Salute: Cosolini (Pd), Fedriga ignora appello di 10mila cittadini preoccupati per sanità Ts

Pubblicato il martedì 14 Giu 2022

14.06.22 «L’appello sottoscritto da 10mila cittadini preoccupati per le sorti della sanità territoriale pubblica a Trieste è stato ignorato dal presidente Fedriga. A fronte della richiesta di incontro per illustrare i motivi di preoccupazione e le richieste di rafforzamento del sistema territoriale, facendo leva sui distretti e sulle innovazioni introdotte dal Pnrr, non c’è stata alcuna apertura». A denunciarlo è il consigliere regionale Roberto Cosolini (Pd), che a fronte di questa constatazione ha presentato una mozione, sottoscritta anche dai consiglieri regionali Andrea Ussai (M5s) e Francesco Russo (Pd) che riprende le principali richieste su cui il Coordinamento per la difesa della sanità pubblica di Trieste ha raccolto «l’ampia e significativa» adesione di ben 10mila cittadini.

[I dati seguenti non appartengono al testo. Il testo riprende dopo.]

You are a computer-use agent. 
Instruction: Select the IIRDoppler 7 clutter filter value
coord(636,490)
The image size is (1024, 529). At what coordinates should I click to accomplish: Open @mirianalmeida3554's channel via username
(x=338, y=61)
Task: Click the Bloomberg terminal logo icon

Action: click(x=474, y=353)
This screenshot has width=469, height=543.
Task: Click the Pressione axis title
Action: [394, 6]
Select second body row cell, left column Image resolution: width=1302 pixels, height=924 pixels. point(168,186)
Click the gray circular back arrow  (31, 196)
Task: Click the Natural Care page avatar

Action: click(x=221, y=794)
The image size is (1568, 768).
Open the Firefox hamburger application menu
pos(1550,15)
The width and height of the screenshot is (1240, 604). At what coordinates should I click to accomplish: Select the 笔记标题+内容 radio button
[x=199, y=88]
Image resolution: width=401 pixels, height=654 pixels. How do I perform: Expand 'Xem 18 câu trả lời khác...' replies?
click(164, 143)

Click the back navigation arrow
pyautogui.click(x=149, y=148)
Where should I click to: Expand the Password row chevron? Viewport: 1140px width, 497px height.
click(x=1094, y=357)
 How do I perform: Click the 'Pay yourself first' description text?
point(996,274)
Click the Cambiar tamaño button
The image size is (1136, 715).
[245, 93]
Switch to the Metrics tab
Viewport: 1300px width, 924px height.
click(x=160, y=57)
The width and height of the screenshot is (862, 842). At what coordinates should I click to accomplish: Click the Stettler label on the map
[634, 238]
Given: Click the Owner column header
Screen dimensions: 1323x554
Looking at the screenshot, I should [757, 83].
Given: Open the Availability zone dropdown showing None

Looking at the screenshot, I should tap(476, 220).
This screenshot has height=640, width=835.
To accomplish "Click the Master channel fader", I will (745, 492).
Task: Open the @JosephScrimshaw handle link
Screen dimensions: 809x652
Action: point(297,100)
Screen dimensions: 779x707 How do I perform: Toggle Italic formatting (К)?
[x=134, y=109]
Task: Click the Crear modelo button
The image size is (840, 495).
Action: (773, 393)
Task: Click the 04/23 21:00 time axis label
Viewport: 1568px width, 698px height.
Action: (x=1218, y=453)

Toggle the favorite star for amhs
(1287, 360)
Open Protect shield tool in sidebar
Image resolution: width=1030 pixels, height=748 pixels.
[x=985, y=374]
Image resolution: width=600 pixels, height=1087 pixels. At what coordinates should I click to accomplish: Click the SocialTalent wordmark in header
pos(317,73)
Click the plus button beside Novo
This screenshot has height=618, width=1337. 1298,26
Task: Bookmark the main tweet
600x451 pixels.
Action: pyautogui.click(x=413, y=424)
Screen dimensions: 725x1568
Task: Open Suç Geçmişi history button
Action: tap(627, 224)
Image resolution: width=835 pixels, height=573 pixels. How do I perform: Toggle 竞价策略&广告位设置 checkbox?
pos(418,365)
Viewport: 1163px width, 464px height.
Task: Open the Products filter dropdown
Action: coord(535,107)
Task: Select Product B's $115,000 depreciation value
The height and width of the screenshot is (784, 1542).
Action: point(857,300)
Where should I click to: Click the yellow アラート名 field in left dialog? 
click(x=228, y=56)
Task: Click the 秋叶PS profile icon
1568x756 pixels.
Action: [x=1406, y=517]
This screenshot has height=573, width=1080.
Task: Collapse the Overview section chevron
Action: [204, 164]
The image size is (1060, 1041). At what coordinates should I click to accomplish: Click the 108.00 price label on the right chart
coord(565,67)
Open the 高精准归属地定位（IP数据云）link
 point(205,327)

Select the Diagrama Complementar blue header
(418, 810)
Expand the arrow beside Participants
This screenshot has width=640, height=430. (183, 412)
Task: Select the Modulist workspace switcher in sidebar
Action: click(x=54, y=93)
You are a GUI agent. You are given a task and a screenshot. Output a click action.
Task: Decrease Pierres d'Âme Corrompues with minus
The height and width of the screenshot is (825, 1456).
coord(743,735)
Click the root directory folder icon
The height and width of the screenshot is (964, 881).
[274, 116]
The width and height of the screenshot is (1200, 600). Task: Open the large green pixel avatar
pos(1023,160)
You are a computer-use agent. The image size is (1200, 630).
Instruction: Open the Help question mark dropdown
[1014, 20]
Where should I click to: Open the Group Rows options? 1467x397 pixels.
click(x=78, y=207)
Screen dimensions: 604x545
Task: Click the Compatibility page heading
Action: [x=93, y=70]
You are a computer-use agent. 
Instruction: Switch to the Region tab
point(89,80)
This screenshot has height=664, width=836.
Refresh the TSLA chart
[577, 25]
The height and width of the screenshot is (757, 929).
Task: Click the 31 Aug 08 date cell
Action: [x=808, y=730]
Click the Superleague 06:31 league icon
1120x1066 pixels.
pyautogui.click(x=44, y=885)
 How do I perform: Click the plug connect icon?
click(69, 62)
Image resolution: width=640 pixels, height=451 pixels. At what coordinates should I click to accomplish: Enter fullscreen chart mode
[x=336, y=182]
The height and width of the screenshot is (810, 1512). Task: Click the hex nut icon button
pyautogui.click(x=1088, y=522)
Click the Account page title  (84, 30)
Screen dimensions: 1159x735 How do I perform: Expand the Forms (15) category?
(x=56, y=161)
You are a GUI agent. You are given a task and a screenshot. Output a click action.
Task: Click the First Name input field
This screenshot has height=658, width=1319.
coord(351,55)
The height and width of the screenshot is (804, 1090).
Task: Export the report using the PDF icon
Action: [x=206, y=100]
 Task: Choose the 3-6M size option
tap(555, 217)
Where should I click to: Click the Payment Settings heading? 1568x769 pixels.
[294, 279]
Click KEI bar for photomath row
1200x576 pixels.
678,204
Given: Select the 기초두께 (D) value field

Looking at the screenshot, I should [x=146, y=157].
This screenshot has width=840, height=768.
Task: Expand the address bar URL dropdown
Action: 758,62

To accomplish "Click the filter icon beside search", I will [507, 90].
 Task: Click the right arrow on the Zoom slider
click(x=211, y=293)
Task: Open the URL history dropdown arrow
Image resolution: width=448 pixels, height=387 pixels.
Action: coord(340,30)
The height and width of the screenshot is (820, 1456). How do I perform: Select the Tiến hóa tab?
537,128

«Dal momento che il presidente Fedriga non ha ritenuto di ascoltare la delegazione dei firmatari ho ritenuto, insieme ai colleghi Ussai e Russo, di portare in Aula con una mozione quelle richieste in modo che la Giunta debba ascoltare e rispondere, per nostro tramite, ai 10mila cittadini», spiega Cosolini. «Indisponibilità al dialogo, consegna del silenzio, scelte confuse e preoccupanti sono tratti costanti della conduzione politica della sanità regionale in questi anni. Ma stiamo parlando di un servizio fondamentale, che impegna più del 60 per cento del bilancio, su cui i cittadini hanno il diritto di far sentire le loro preoccupazioni e di chiedere garanzie di tutela e rafforzamento della sanità pubblica, nella direzione indicata fra l’altro anche dal Pnrr e che l’esperienza triestina dei distretti, oggi messa in discussione dall’atto aziendale, ha saputo anticipare».